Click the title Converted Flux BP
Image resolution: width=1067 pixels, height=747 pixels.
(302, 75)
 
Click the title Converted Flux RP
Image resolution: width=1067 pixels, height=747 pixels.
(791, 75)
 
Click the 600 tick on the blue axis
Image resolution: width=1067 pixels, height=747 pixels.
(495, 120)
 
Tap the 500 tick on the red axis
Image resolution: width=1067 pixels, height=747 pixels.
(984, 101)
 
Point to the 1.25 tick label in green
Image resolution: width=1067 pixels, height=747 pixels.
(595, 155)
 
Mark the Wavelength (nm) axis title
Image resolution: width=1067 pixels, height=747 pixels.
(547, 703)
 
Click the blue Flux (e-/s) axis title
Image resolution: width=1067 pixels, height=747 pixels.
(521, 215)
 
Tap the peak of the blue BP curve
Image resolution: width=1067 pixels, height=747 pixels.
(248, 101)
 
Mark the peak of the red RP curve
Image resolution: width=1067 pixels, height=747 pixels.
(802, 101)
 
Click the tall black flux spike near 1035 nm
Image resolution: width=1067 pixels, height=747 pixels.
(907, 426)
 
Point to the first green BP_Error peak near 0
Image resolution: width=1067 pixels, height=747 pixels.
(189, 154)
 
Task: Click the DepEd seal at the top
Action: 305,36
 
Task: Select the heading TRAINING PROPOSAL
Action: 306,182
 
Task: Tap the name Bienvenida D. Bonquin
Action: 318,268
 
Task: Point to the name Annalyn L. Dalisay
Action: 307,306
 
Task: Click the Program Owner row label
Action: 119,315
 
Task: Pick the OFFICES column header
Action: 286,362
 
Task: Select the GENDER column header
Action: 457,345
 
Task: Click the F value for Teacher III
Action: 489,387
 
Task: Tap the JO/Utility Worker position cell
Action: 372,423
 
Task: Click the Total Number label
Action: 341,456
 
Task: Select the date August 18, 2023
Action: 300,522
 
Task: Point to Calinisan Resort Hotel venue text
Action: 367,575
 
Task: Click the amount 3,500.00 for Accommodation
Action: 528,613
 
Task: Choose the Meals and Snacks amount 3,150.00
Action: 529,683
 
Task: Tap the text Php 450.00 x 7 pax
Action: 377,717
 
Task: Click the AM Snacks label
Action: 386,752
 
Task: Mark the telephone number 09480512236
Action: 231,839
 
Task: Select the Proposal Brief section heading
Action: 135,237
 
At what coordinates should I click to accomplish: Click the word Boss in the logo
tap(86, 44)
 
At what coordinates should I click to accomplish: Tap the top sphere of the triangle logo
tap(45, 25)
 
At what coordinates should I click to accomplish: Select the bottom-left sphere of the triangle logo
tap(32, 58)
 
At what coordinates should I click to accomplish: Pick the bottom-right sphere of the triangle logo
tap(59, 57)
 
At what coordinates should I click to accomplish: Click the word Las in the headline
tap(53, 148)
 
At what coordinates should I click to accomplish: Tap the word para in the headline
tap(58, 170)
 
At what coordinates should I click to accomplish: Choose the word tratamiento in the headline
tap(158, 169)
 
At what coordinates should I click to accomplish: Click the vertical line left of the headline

WRITTEN REQUEST
Copy out each line of the records above that contains the word "heading", matching case exactly.

REPLY TO THE EXERCISE
Task: Select the heading TRAINING PROPOSAL
Task: Select the Proposal Brief section heading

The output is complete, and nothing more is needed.